ROMAN - O.OKAY
Edebî ıstılah olarak birbirinden farklı olan hikâye ve roman, bütün Tanzimat edebiyatı boyunca birbirine karışır. Hikâyenin geleneğimizden gelen bir isim olmasına mukabil, roman Batılı bir kavramdır. Fakat küçük hikâye türüne henüz aşina olmayan Osmanlı aydını için uzun hikâye veya roman vardır, her ikisinin de adı hikâyedir.
Kültür geleneğimizde hikâyenin yeri, İslâmiyet'ten önce yarı şiir karakterinde destanlarla ve ozanların anlattıklarıyla başlar. İslâmiyet'ten sonra Dede Korkut*tan başlayarak, içlerine Hind, İran, Arap gibi Doğulu ve İslâmî unsurların birbirine karıştığı halk hikâyeleri, Dîvan edebiyatında poetik ve sembolik karakteri ağır basan mesneviler de bu geleneğin parçaları olarak düşünülmelidir. Bunların bir kısmı anonim Halk edebiyatı mahsulleri olduğu için yazılı metne bağlı bir tür olarak gelişemez. Mesneviler de, konu ve şekil olarak sınırlı olmaları sebebiyle, hikâyenin değil, şiirin bir türü gibidir.

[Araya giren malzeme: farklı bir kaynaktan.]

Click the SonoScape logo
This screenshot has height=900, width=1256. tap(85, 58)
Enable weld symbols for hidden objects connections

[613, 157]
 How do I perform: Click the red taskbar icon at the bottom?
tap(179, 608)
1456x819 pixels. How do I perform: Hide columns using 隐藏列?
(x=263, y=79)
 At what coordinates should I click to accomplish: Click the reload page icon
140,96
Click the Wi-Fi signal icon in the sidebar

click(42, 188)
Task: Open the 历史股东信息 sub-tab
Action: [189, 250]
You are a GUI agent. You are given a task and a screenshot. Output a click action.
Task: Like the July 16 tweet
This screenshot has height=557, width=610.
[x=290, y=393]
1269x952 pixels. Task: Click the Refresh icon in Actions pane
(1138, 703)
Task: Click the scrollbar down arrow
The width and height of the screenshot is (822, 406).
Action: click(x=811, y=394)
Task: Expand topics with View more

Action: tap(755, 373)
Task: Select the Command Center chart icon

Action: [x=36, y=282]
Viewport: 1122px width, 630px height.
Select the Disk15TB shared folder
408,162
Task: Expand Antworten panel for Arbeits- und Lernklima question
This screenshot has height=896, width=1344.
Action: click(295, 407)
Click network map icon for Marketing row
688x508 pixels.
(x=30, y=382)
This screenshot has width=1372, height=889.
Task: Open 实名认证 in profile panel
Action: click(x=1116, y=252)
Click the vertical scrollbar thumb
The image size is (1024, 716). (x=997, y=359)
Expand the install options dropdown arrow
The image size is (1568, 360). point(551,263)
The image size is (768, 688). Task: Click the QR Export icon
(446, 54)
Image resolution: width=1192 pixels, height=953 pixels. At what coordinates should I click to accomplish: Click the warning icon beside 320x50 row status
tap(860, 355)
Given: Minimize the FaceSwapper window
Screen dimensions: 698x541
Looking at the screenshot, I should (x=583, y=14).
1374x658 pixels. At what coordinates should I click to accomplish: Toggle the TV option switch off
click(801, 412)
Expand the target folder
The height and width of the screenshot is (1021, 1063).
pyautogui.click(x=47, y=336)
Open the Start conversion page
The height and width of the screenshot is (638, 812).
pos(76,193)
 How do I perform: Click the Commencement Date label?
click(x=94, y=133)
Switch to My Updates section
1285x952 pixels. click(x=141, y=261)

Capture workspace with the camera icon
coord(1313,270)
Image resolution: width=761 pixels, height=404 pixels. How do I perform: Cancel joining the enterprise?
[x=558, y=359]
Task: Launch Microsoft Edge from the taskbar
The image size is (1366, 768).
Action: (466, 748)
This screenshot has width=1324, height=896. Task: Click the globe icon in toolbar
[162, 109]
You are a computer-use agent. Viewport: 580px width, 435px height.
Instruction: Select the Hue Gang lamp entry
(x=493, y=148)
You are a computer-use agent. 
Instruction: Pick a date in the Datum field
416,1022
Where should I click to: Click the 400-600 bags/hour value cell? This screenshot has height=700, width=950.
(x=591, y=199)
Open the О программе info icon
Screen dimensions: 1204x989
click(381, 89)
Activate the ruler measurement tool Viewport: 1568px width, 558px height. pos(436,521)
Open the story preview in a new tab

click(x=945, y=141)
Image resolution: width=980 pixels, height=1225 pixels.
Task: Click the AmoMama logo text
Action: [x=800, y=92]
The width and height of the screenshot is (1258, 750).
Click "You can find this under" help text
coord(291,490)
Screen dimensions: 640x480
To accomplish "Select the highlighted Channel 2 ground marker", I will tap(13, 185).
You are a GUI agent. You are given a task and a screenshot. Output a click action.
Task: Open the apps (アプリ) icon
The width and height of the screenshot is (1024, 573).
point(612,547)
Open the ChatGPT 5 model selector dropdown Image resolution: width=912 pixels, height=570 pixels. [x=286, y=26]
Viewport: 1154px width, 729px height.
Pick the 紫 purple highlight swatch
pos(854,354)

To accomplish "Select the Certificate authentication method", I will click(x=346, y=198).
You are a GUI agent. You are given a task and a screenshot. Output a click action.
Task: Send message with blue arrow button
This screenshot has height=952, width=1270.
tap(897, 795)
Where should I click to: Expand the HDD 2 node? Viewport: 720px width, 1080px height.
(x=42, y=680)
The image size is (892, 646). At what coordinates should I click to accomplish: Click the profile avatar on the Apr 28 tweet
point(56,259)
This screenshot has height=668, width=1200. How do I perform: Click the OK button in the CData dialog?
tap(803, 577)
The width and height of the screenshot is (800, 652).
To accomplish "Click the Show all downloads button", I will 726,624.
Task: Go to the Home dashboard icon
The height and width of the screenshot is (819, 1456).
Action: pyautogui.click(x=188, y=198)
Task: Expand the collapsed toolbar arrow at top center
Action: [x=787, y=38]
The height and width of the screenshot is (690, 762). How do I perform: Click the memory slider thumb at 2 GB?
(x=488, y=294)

Burada, Batı’nın tesiri bahis konusu olmaksızın, hikâye türünün gelişmesine yol açabilecek bazı örneklerden bahsetmek gerekir. Matbaanın kurulması ve yaygınlaşmasıyla, özellikle harekeli ve taş basması kitapların dışında, bir orta sınıf aydını için hazırlanmış olduğu anlaşılan bazı hikâyeler; eğer Osmanlı elit tabakasında itibar görüp, sanatkar kalemlerle zengin örneklerini verebilseydi, belki Tanzimat'taki taklit sürecini daha sağlıklı ve süratli aşmak mümkün olurdu. Şükrü Elçin bu çeşit hikâyelerden altısına dikkatleri çeker. Bazı şartlarla bunlara Aziz Efendi'nin (1749-1798) Muhayyelat’ı da eklenebilir. Fakat klasik edebiyatımızda sadece şiirin rağbet görmesi, nesrin, özellikle hikâyenin pek muteber bir sanat olmaması, bugün geldiğimiz manada bir hikâye/roman türünün taklitle başlamasına yol açmış olmalıdır.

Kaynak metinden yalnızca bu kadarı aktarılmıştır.